In the mailing-list reply on time zone design issues, what does Tom Lane say he is quite sure the HTTP standard does not require?

[Supplied passage]:
● ● ● ● ●
From: | Steve Atkins <steve(at)blighty(dot)com> |
---|---|
To: | pgsql-general General <pgsql-general(at)postgresql(dot)org> |
Subject: | Re: Time Zone design issues |
Date: | 2007-09-11 13:19:57 |
Message-ID: | CC330E95-2ACF-455F-8CCF-FE0B150B2ED8@blighty.com |
Views: | Raw Message | Whole Thread | Download mbox | Resend email |
Thread: | |
Lists: | pgsql-general |
On Sep 11, 2007, at 2:48 AM, Gregory Stark wrote:
> "Ron Johnson" <ron(dot)l(dot)johnson(at)cox(dot)net> writes:
>
>> On 09/10/07 19:50, Tom Lane wrote:
>>
>>> This whole sub-thread actually is predicated on an assumption not
>>> in evidence, which is that there is any browser anywhere that will
>>> tell the http server timezone information. I'm quite sure no such
>>> thing is required by the http standard.
>>
>> I'm really surprised.
>
> I think all you get is the localized language. If it's localized to a
> particular country then that might be good enough for a guess from
> some
> countries but there's not much you can do with en_US or ru_RU.
● ● ● ● ●
[Supplied information]:
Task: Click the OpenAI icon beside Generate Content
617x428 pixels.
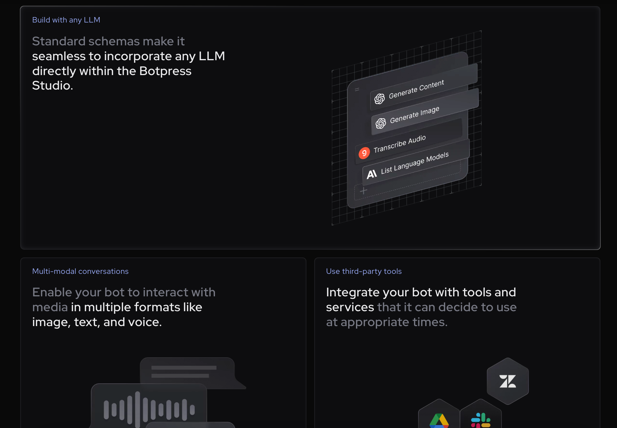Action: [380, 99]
● ● ● ● ●
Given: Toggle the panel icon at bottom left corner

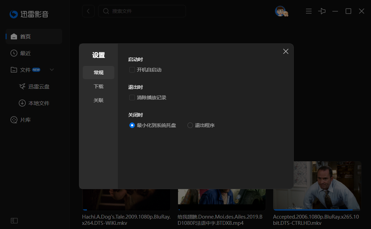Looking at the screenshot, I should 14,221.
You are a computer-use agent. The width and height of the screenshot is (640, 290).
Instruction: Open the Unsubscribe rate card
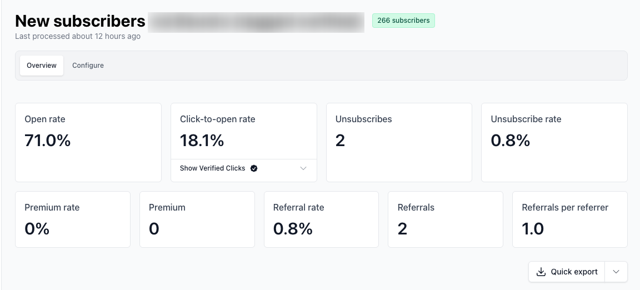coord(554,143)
● ● ● ● ●
[Exercise answer]:
He is quite sure the HTTP standard does not require a browser to tell the HTTP server timezone information.